Friday, August 12, 2011

Civil War Field Hospitals

Ward in the Carver General Hospital, Washington, D.C.

The logistics of setting up a field hospital were complex. A location had to be carefully selected, and arrangements made for transportation of the wounded, maintaining supplies, and burying the dead.

After initial treatment at a field station close to the fighting, a wounded soldier who might be saved was taken to a Field Hospital for evaluation and treatment. If his injuries warranted further attention, he would be transported to a General Hospital in a nearby city or town.

The requisites for locating a field hospital were water, shade, wood, good dry ground and an even surface. Choice locations were those near woods, where pine boughs could be obtained for bedding.

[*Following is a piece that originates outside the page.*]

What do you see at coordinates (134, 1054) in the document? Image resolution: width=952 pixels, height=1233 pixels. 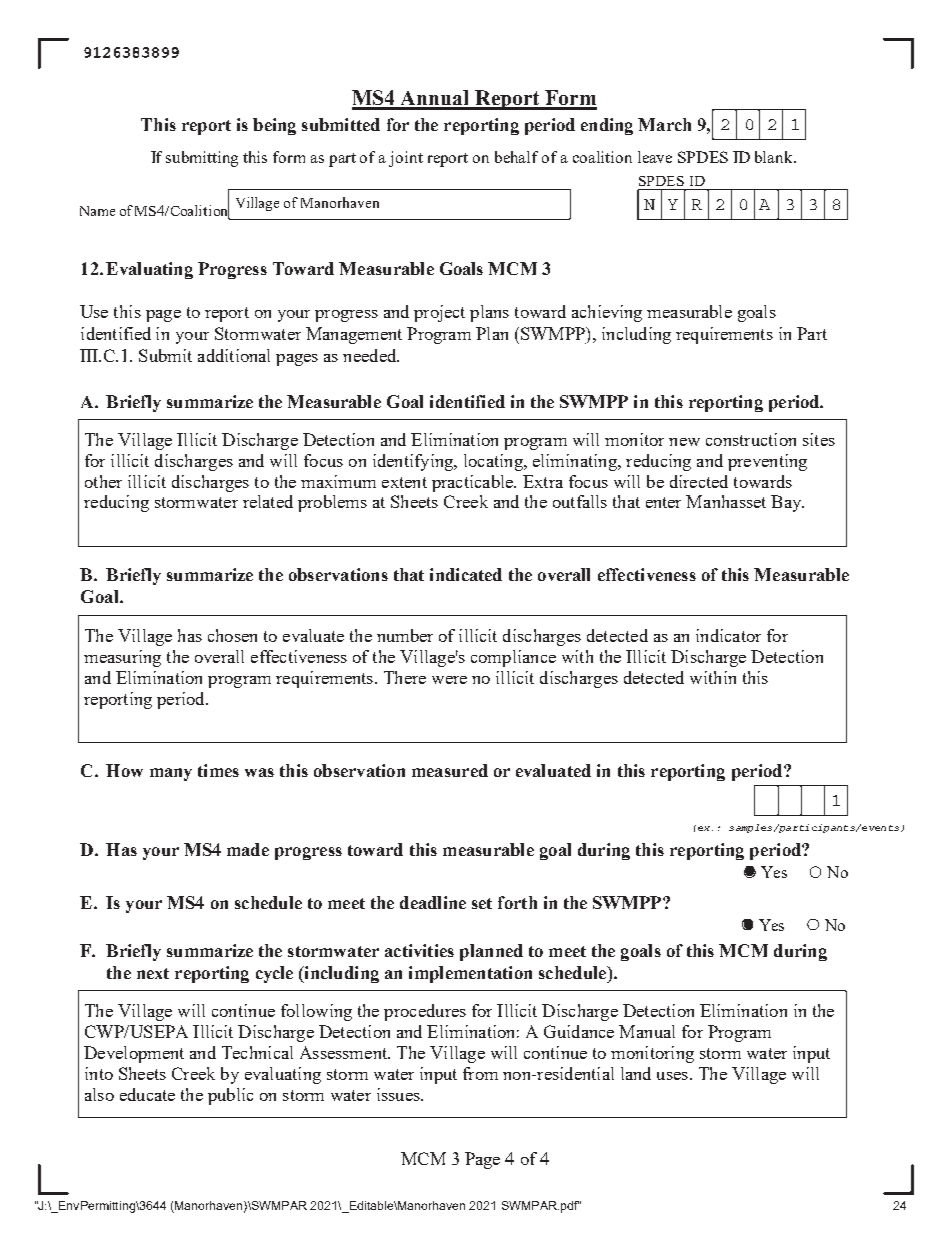 I see `Development` at bounding box center [134, 1054].
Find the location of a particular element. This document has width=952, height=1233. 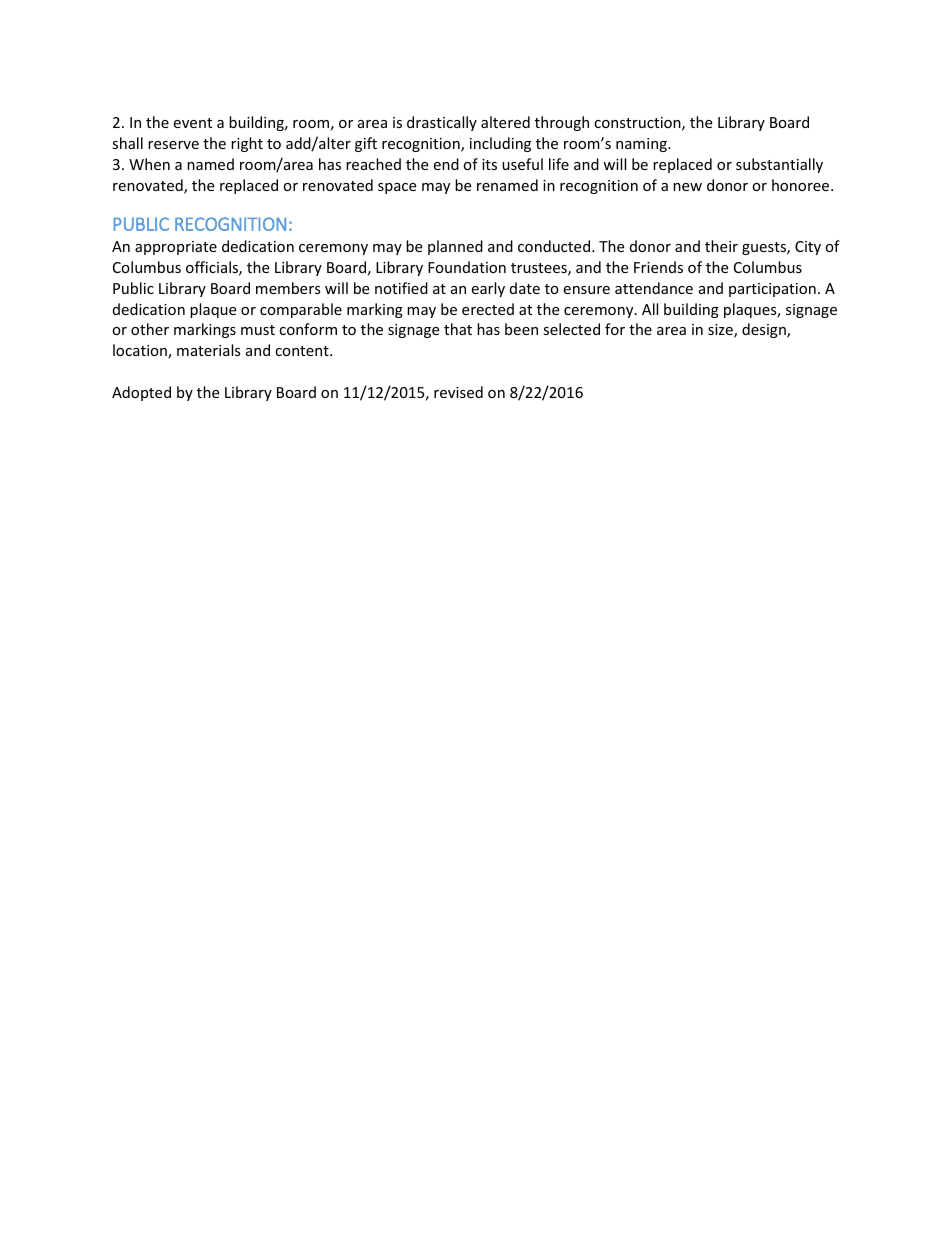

In the field, Assistant Surgeons were usually placed at field dressing stations in the rear of the line and closer to the fighting. The Surgeons and their Assistants would establish the field hospital much farther behind the lines. Sometimes a Pioneer and Construction Corps would prepare roads to the hospital.

At many army camps, tents would be pitched in the form of a square with surgeons’ tents, hospital tents, kitchen tents and hospital wagons. Well-staffed field hospitals included a hospital steward to dole out supplies and act as a general assistant to the surgeons.

Later in the war, mobile field hospitals on wheeled vehicles were adopted by the Civil War armies. These crude facilities evolved into the mobile hospitals used in future military campaigns.